2011: The Foundation officially changed their name from the Georgia Jaycettes Foundation to Camp Dream Foundation. This 16th anniversary marks the first year for holding multiple camp sessions. The three sessions served a total of 116 kids with a "Pirate" theme.
2012: The number of camp sessions increased to four and served a total of 157 kids with a "Super Heroes" theme.
2013: During the 18th Anniversary, the number of camp sessions increased to five and served a total of 200 children with a "Harry Potter" theme.
2014: During the 19th Anniversary, The Foundation proudly entered into a relationship with Yvette Pegues, Ms. Wheelchair USA, as its National Spokesperson. Chassity Carter and Sarah Meadows served as co-Camp Directors while Campers enjoyed "Wild West" themed sessions.
2015: Camp Dream celebrates its 20th Anniversary and was commended by the Georgia General Assembly, by declaring March 18th as Camp Dream Day throughout the state. Kassie Phillips served as the Camp Director, themed "Dr. Seuss". The 'Camp Dream Team' participated in over 50 local community events throughout Georgia.
2016: Camp Dream continued to host four summer camp sessions, serving nearly 200 campers. The theme was "Weird Science". Camp Dream initiated its Horses and Hula Hoops Camp Out, in partnership with the Easterseals West Georgia held at the Exchange Club Horse Park in Phenix City, AL. The Camp Dream Team participated in over 60 local community events throughout Georgia.
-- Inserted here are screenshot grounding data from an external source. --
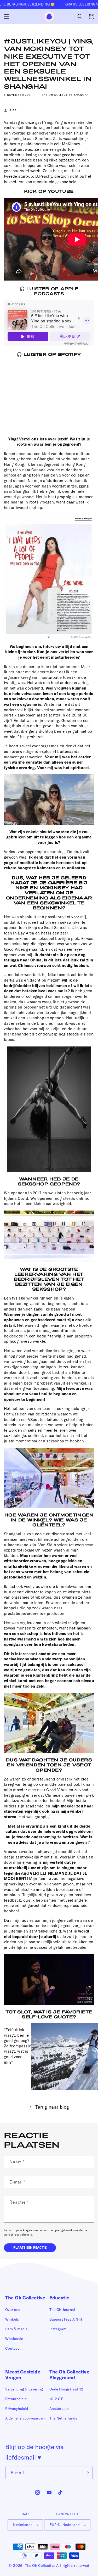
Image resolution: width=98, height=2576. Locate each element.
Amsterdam (59, 2408)
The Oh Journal (62, 2309)
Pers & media (16, 2329)
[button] (6, 16)
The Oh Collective (40, 2565)
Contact (12, 2348)
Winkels (12, 2319)
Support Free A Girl (65, 2319)
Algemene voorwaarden (25, 2418)
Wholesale (14, 2338)
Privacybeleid (16, 2408)
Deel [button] (14, 110)
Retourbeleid (16, 2398)
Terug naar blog (52, 2107)
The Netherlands (63, 2418)
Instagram (58, 2329)
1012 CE (56, 2398)
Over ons (12, 2309)
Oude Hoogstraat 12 (66, 2389)
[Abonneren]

2017: During its 22nd year of summer camp, Camp Dream served nearly 200 campers. The theme was "Star Wars" and Kassie Phillips served as Camp Director. Horses and Hula Hoops Camp Out program was expanded to Milledgeville, GA in partnership with the Milledgeville Jaycees and held for the 2nd year in Phenix City, AL in partnership with CherAmi Farms and SPARK Art. The Camp Dream Team participated in over 60 local community events throughout Georgia.